8.) you no longer hear the alarms on the machines your child is hooked up too because you've finally gotten 10 minutes of peace and are fully engrossed in a book that you haven't had a chance to read in a week.
Display from one of the machines Hayden was hooked up to.
7.) you feel completely comfortable barking at the resident during rounds (i.e. in front of 15 other doctors) because he does not communicate well.

6.) you feel completely comfortable complaining to the cheif of the department of said resident about his horrible communication skills

5.) you recieve apology from said resident and preach to him like his is a kindergartener about how good communication is the key to success in any profession. (Julie Althoff - Hayden's kindergarten teacher- would not approve of his commmunication skills either.)

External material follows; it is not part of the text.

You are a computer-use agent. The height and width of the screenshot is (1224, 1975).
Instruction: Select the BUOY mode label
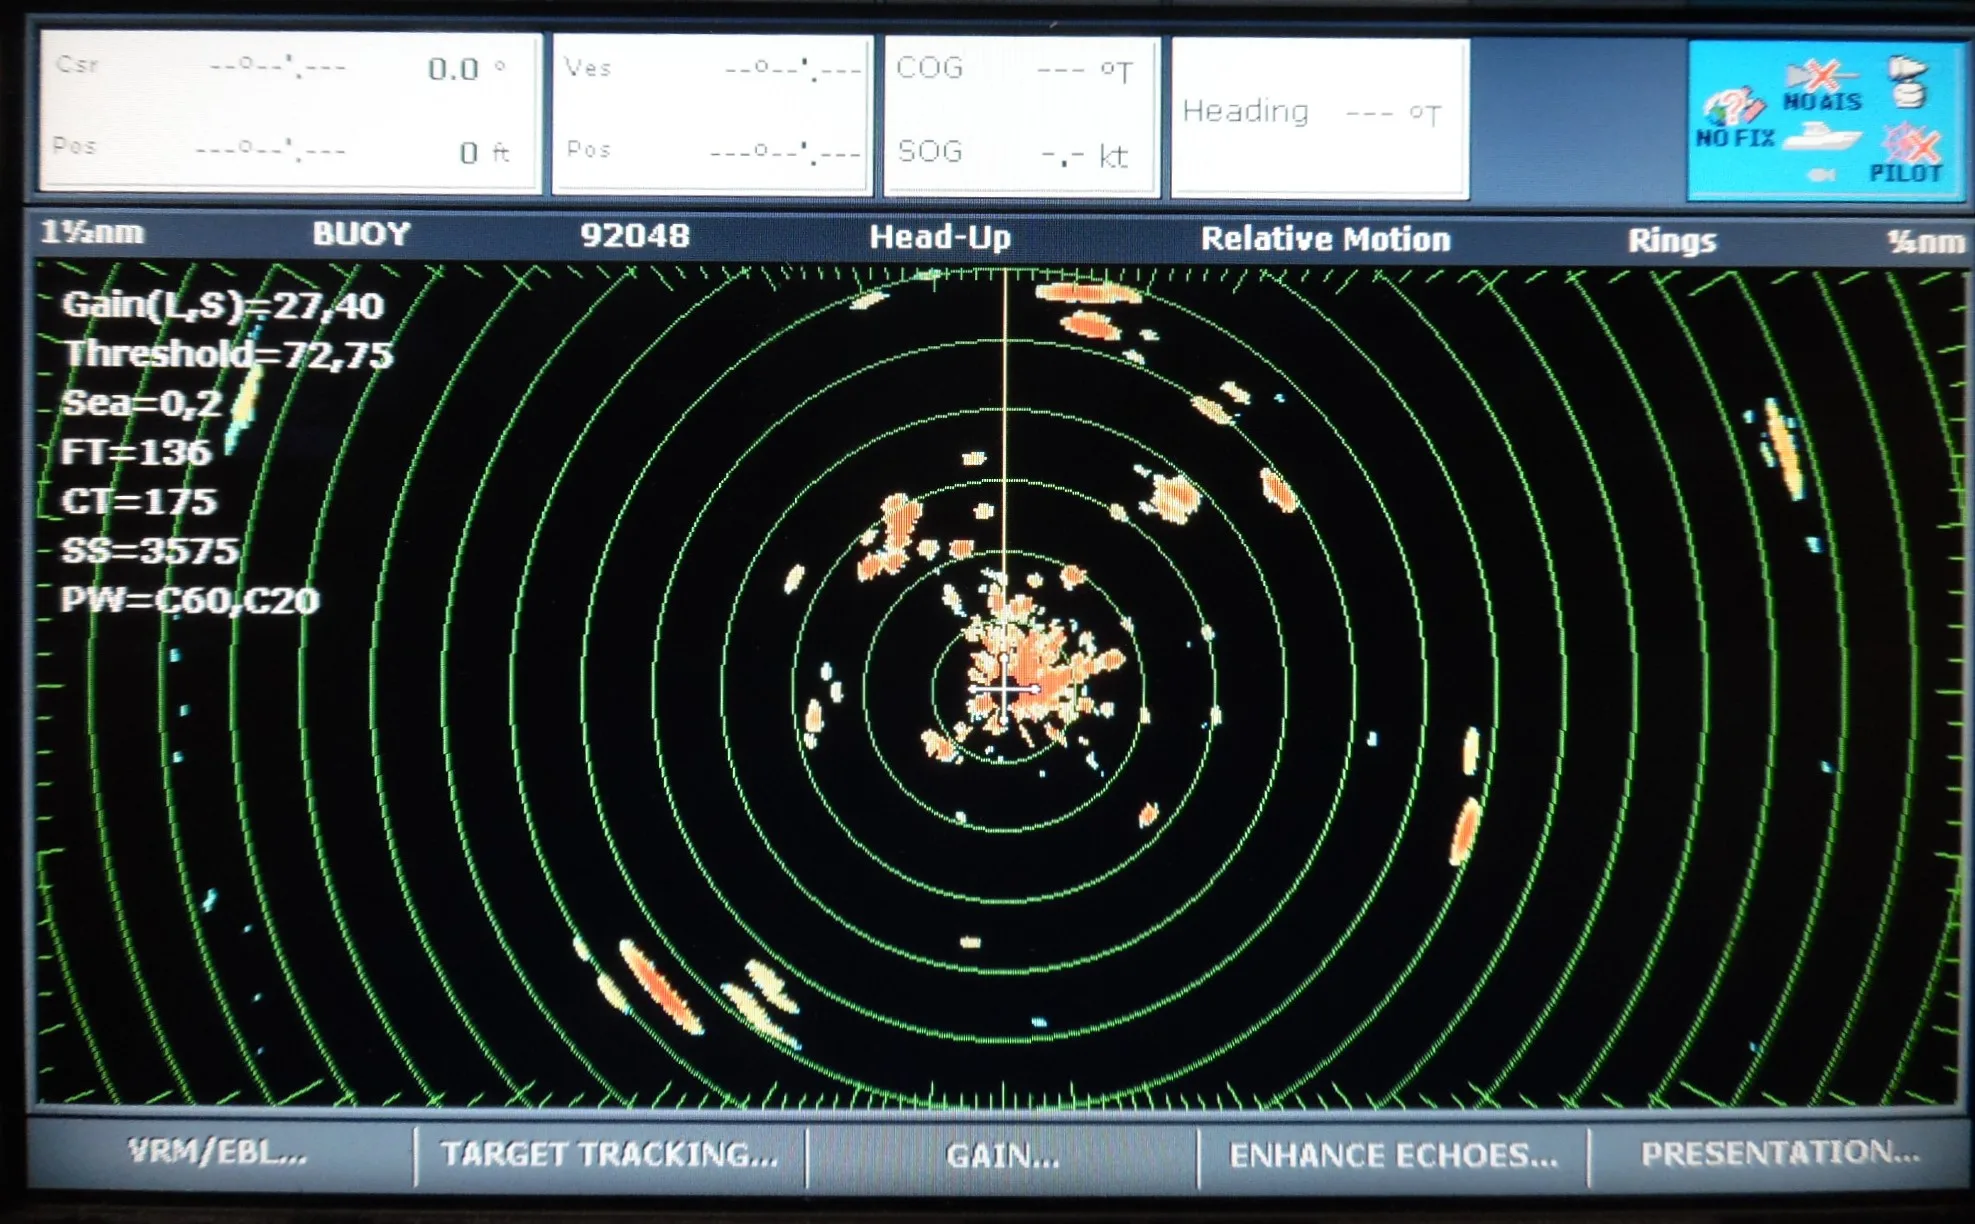(x=361, y=234)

4.) you start telling the nurses and doctors what to do and feel completely comfortable and commanding in your medical knowledge even though your degree is in Political Economies of Industrial Societies (but your sell textiles to the healthcare industry! )
Hayden taking his first step walking after 3 months in bed on a ventilator.

3.) you forget what you say to who and when you said it

2.) you forget what day it is

and the top reason your know you've been in the hospital for too long is....

1.) you have run out of space on the walls to decorate and start decorating the ceiling!!! Hayden's Room Remodel Complete!

Hayden's friends brought posters, pictures,
and balloons to decorate his room.
Hardly a speck of bare wall was showing at one point.